▶ **EXERCISE OBJECTIVE**: Only the lines below from the one containing "The image size is (294, 220)." to the one containing "Select Allow IP Addresses in sidebar" should be repeated, both included and unchanged.

-------- MATERIAL FOR THIS TASK --------

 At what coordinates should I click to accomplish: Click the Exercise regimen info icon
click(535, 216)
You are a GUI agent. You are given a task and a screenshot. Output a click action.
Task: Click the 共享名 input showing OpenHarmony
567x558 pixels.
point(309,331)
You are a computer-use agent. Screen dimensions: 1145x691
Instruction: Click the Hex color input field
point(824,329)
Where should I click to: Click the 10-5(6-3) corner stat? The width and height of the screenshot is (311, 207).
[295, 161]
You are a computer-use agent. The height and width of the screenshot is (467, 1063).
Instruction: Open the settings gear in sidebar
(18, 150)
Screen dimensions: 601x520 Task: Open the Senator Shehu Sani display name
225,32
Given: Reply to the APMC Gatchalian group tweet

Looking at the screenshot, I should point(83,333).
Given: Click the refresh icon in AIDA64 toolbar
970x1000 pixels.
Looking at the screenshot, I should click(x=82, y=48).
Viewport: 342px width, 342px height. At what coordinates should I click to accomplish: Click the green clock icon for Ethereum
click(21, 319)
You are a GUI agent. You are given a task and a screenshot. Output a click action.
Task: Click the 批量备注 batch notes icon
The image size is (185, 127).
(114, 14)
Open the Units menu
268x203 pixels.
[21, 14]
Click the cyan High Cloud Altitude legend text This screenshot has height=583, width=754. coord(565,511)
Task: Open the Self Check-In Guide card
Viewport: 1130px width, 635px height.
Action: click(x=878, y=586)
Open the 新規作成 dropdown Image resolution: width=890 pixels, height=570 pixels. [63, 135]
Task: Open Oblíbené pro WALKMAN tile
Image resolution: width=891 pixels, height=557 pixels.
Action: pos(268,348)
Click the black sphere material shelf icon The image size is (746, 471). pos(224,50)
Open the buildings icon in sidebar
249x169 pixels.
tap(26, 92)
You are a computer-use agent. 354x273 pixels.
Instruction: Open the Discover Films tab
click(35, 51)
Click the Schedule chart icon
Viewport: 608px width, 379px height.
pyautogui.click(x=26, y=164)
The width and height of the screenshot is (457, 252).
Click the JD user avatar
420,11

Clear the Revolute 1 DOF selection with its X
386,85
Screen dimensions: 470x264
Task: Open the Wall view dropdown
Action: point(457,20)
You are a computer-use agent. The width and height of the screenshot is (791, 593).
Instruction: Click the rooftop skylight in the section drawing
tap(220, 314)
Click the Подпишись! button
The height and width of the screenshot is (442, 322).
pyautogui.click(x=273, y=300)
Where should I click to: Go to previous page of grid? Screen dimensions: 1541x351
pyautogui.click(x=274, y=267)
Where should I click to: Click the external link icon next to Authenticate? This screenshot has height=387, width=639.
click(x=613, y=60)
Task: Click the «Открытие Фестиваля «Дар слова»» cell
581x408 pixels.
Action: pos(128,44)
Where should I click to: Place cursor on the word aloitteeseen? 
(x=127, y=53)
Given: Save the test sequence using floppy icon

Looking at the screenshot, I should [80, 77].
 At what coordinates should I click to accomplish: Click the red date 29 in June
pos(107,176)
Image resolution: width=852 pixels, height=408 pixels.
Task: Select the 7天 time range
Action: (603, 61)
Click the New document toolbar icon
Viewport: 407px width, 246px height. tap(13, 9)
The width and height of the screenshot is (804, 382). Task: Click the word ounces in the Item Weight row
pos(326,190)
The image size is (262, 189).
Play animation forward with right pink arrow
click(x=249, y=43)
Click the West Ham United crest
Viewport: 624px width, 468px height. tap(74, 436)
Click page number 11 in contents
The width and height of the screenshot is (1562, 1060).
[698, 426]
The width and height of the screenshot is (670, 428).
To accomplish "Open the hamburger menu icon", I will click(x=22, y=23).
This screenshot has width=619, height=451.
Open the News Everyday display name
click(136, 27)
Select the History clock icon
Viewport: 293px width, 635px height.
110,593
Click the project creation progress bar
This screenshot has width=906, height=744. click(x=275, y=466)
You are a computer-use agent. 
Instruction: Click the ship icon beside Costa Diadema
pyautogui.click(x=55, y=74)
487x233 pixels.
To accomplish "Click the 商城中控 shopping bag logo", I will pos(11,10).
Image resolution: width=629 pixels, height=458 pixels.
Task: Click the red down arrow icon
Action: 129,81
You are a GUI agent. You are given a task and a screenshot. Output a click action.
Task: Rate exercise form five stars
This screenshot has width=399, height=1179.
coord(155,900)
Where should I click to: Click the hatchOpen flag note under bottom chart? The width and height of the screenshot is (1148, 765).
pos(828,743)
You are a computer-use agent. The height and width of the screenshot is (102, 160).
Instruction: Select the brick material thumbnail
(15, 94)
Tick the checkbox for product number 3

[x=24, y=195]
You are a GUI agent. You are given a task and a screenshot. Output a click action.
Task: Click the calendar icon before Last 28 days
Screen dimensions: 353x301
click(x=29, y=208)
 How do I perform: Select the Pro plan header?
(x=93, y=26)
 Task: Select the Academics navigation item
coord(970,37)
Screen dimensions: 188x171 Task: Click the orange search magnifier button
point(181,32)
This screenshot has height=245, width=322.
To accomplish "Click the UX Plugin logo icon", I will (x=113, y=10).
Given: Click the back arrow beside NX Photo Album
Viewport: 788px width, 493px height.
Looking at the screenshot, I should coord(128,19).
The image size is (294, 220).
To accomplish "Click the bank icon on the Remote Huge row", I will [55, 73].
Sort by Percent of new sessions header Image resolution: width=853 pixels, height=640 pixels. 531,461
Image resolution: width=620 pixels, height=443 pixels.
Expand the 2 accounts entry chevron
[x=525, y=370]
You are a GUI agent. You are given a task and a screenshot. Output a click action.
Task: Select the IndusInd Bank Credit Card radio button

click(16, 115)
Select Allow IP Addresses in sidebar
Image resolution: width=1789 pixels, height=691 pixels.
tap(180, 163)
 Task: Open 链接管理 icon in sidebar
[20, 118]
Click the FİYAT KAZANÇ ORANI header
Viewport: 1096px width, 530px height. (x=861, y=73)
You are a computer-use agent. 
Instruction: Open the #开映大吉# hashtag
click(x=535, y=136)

--------

▶ **WRITTEN ANSWER**:
The image size is (294, 220).
To accomplish "Click the bank icon on the Remote Huge row", I will [55, 73].
Sort by Percent of new sessions header Image resolution: width=853 pixels, height=640 pixels. 531,461
Image resolution: width=620 pixels, height=443 pixels.
Expand the 2 accounts entry chevron
[x=525, y=370]
You are a GUI agent. You are given a task and a screenshot. Output a click action.
Task: Select the IndusInd Bank Credit Card radio button

click(16, 115)
Select Allow IP Addresses in sidebar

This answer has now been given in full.